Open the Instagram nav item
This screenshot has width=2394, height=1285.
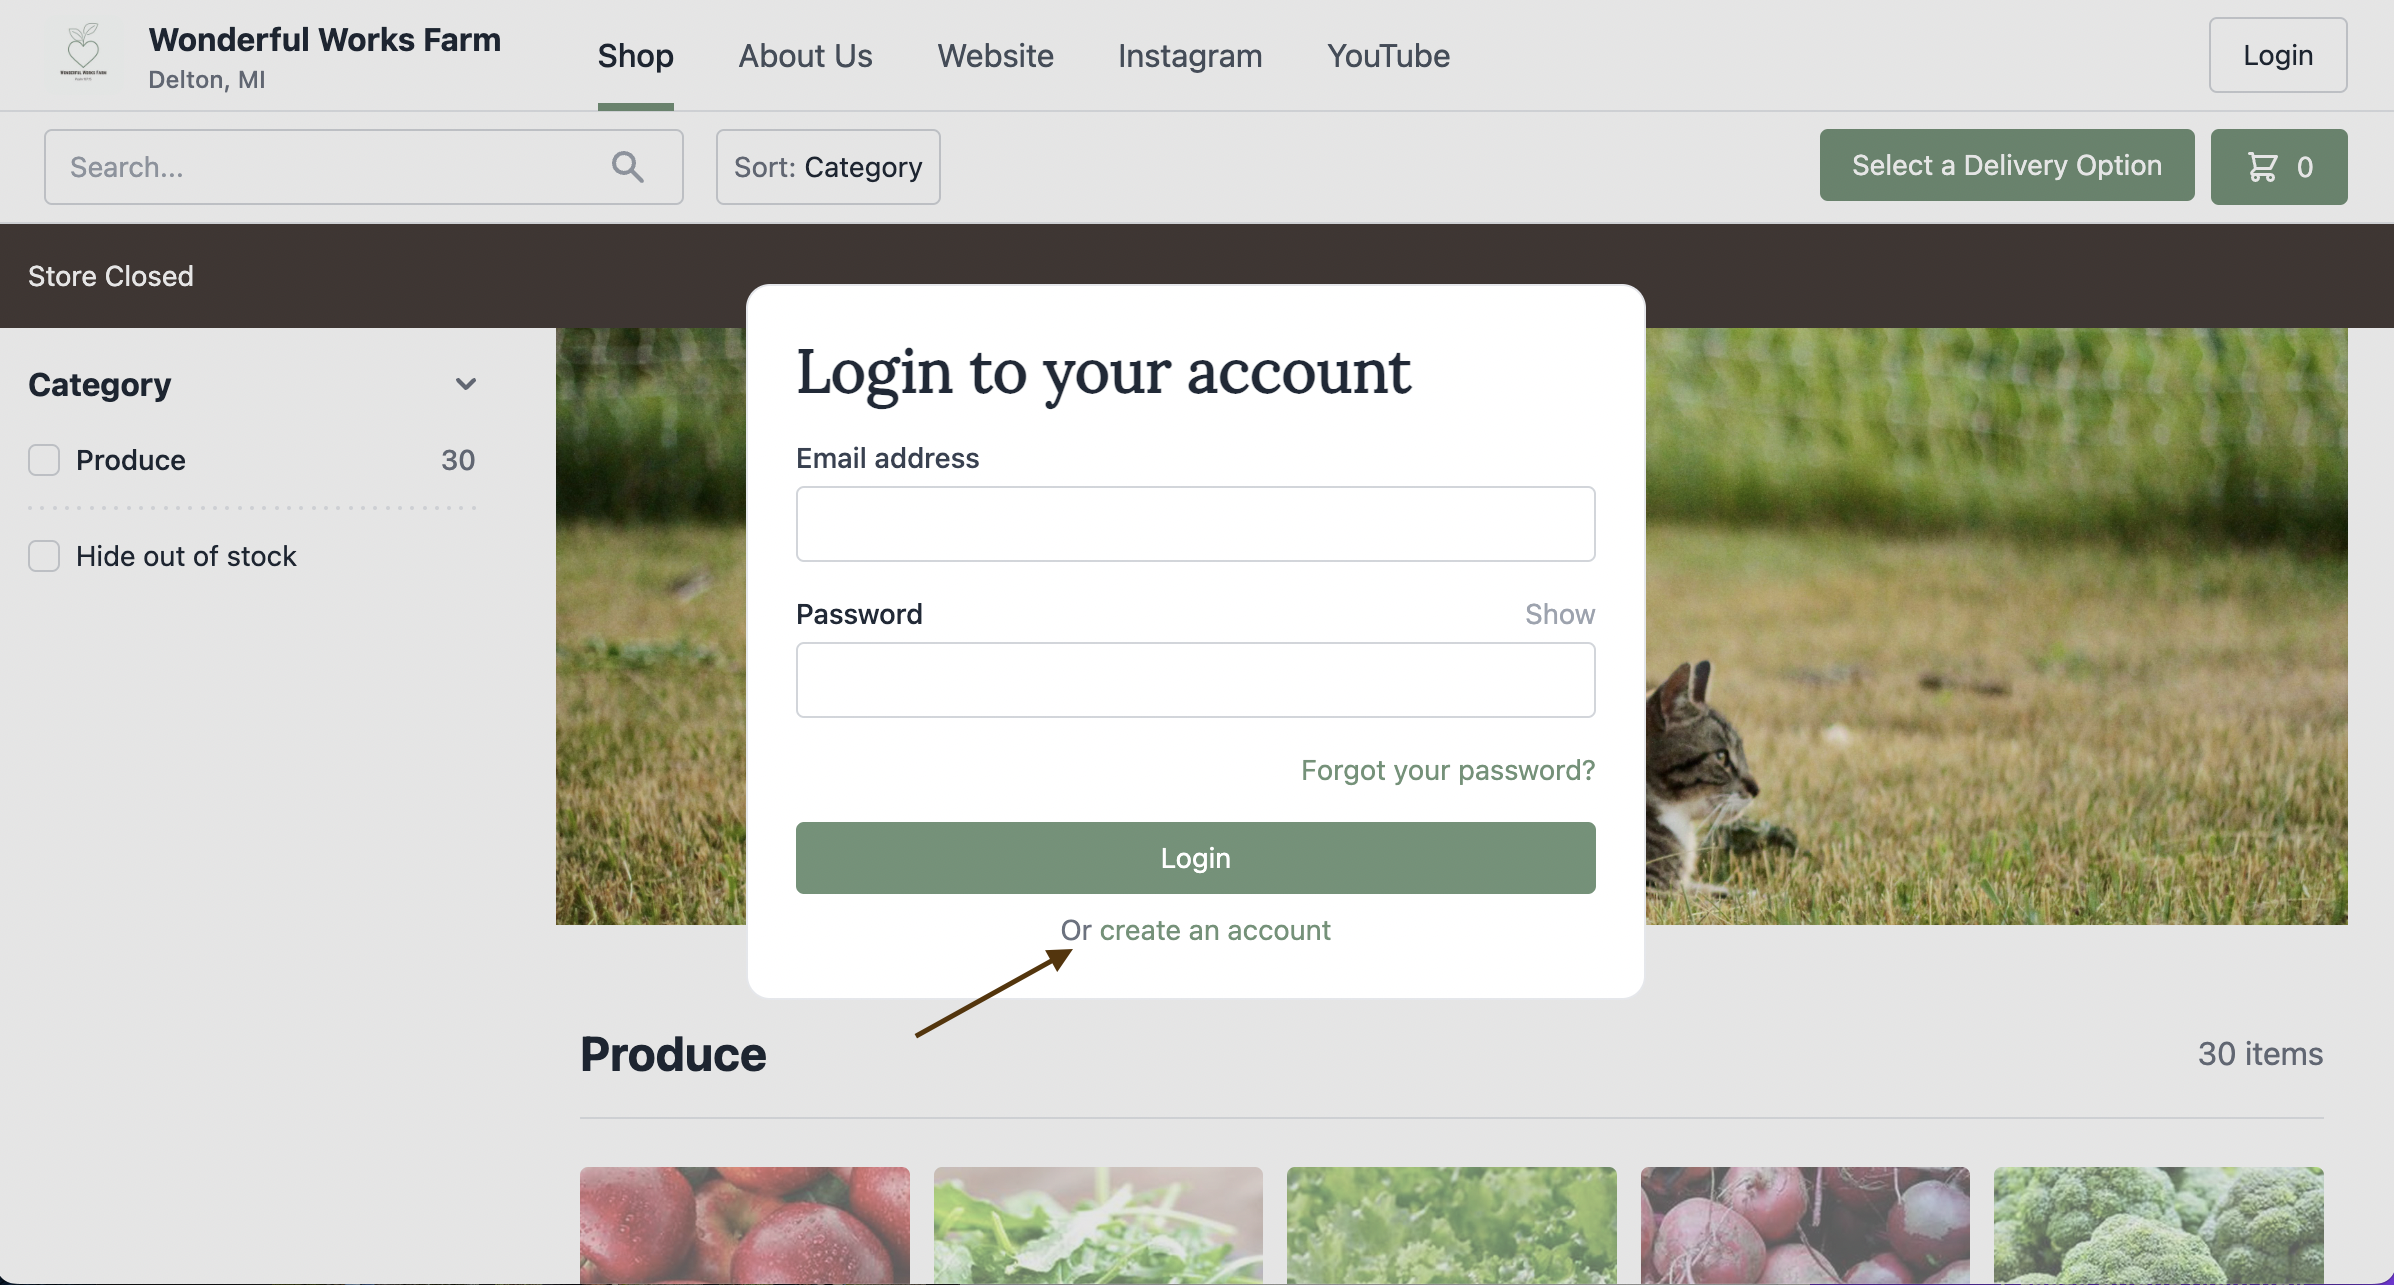pyautogui.click(x=1190, y=56)
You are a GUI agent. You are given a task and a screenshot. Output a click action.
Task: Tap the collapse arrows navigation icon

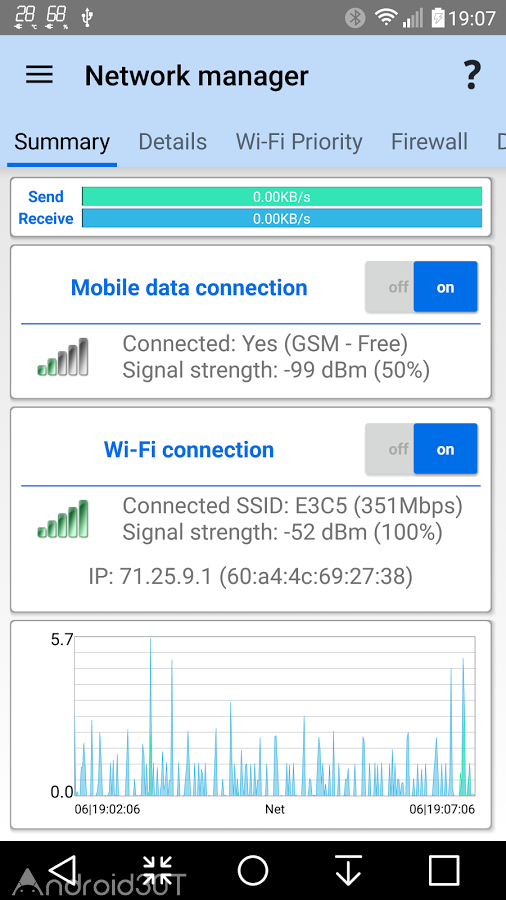tap(157, 870)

§

THE TASK. Print the data above exactly; drop every picture.

RESPONSE TO THIS EXERCISE.
Open the Instagram nav item
This screenshot has width=2394, height=1285.
pyautogui.click(x=1190, y=56)
You are a GUI agent. You are given a task and a screenshot. Output a click action.
Task: Tap the collapse arrows navigation icon

tap(157, 870)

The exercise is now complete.